■ **Data supplied**:
--- START ---
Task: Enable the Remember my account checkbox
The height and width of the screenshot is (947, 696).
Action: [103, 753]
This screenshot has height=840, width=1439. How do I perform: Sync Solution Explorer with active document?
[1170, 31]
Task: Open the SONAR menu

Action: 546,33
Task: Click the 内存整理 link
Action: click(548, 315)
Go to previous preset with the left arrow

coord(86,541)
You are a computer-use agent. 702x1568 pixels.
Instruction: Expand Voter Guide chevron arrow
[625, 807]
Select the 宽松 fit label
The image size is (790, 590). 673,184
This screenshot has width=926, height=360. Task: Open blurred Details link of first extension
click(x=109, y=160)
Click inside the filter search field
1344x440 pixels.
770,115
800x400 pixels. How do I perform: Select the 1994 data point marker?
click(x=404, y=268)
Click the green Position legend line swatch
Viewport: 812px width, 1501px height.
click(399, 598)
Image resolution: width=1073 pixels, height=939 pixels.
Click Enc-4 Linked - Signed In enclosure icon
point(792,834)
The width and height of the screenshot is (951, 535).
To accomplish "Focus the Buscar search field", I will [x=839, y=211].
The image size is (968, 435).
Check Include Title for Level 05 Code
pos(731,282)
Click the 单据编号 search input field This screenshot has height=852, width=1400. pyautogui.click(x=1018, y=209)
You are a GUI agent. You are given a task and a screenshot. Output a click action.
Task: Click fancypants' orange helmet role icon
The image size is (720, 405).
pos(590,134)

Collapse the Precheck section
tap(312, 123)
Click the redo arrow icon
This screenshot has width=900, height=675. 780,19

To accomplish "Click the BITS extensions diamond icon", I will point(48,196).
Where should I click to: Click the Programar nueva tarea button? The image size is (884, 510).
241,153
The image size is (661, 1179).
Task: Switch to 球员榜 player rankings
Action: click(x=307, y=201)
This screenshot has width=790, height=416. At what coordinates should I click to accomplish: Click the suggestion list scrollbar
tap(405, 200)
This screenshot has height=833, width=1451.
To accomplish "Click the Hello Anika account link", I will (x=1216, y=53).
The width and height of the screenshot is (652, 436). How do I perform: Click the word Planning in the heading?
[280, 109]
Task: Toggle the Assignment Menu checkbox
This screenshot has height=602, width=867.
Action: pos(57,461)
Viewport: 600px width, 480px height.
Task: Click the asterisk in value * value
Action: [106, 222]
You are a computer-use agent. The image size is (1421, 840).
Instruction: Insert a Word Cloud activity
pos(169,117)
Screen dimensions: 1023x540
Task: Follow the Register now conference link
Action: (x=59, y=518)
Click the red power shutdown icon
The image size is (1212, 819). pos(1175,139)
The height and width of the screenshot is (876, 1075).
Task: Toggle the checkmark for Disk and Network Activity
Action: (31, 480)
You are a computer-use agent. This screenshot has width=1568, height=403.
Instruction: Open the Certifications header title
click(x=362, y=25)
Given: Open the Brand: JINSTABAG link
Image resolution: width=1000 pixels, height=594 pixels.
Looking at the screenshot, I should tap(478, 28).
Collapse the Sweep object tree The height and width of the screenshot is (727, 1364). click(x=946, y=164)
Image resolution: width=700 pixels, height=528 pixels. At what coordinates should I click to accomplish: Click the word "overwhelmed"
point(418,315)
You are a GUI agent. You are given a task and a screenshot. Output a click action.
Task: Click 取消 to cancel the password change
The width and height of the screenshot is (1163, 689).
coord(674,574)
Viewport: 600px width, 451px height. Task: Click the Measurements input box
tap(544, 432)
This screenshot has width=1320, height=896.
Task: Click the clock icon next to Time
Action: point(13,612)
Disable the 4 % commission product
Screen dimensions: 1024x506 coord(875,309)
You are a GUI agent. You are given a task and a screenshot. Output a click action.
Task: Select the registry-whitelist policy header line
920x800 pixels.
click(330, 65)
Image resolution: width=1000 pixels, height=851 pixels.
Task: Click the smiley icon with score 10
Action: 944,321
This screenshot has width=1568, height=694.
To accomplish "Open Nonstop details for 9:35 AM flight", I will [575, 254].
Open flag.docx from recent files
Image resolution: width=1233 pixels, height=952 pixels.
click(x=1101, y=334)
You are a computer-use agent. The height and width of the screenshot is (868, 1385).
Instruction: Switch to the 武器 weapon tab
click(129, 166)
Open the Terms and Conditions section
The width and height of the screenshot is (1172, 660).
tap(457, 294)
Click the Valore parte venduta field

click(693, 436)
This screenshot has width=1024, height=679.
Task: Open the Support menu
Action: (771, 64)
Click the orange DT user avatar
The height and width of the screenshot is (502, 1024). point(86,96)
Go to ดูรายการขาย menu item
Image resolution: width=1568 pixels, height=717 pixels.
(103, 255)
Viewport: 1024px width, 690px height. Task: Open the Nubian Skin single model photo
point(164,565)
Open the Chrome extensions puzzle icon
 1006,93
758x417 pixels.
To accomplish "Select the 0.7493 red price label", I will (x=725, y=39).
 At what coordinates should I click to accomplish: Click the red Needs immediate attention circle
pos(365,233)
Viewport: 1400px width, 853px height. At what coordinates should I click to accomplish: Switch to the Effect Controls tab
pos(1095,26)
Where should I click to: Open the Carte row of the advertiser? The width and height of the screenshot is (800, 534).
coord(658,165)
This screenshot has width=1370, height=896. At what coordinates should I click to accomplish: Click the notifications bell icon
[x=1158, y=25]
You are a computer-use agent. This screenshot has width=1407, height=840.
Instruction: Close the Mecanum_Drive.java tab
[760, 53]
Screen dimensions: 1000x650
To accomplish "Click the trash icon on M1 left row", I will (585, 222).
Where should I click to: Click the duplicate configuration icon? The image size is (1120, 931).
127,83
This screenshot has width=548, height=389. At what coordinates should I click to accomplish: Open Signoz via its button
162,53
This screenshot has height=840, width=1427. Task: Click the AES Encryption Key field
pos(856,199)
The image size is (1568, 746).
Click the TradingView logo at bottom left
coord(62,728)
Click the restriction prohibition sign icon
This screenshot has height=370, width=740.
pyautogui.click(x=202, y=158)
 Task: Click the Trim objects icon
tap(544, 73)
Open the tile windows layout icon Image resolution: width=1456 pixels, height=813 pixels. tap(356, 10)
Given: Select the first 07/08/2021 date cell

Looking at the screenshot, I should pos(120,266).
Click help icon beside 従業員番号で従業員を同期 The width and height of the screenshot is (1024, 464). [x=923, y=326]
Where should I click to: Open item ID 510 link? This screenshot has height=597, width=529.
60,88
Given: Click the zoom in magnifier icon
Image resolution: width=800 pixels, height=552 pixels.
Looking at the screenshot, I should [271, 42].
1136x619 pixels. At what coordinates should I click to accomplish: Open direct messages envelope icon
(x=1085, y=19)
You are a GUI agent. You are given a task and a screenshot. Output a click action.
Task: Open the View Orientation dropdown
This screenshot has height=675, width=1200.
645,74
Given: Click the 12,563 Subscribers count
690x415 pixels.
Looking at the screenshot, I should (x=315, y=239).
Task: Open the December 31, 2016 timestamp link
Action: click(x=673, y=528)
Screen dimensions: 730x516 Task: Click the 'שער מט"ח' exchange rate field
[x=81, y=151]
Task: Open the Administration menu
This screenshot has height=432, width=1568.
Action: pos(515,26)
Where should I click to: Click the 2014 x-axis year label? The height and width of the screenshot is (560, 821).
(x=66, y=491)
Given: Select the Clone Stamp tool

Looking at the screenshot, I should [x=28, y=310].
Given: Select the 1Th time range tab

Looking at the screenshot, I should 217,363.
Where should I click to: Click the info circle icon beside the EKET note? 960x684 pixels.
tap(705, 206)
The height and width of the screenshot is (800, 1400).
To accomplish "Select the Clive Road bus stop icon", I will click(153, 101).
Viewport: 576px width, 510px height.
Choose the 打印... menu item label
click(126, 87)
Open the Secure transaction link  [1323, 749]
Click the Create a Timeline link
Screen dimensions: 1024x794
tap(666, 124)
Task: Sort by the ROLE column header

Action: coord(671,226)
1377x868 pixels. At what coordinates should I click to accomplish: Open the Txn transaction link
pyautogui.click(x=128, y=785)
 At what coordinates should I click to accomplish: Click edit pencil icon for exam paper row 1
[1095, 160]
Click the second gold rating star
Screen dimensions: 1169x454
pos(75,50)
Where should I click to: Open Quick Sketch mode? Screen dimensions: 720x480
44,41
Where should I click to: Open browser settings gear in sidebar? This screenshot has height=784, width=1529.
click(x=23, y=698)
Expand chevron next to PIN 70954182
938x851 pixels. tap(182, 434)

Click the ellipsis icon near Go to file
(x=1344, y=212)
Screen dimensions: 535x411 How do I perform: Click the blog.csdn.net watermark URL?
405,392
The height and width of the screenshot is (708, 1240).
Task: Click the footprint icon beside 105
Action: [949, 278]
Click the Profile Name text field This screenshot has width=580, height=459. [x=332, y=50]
--- END ---
■ **Task statement**: Taking the listing above as the source, transcribe only the lines starting at the line with "Where should I click to: Click the duplicate" and going through the line with "Click help icon", unaltered and with both ends included.

■ **Output of the task**:
Where should I click to: Click the duplicate configuration icon? The image size is (1120, 931).
127,83
This screenshot has width=548, height=389. At what coordinates should I click to accomplish: Open Signoz via its button
162,53
This screenshot has height=840, width=1427. Task: Click the AES Encryption Key field
pos(856,199)
The image size is (1568, 746).
Click the TradingView logo at bottom left
coord(62,728)
Click the restriction prohibition sign icon
This screenshot has height=370, width=740.
pyautogui.click(x=202, y=158)
 Task: Click the Trim objects icon
tap(544, 73)
Open the tile windows layout icon Image resolution: width=1456 pixels, height=813 pixels. tap(356, 10)
Given: Select the first 07/08/2021 date cell

Looking at the screenshot, I should pos(120,266).
Click help icon beside 従業員番号で従業員を同期 The width and height of the screenshot is (1024, 464). [x=923, y=326]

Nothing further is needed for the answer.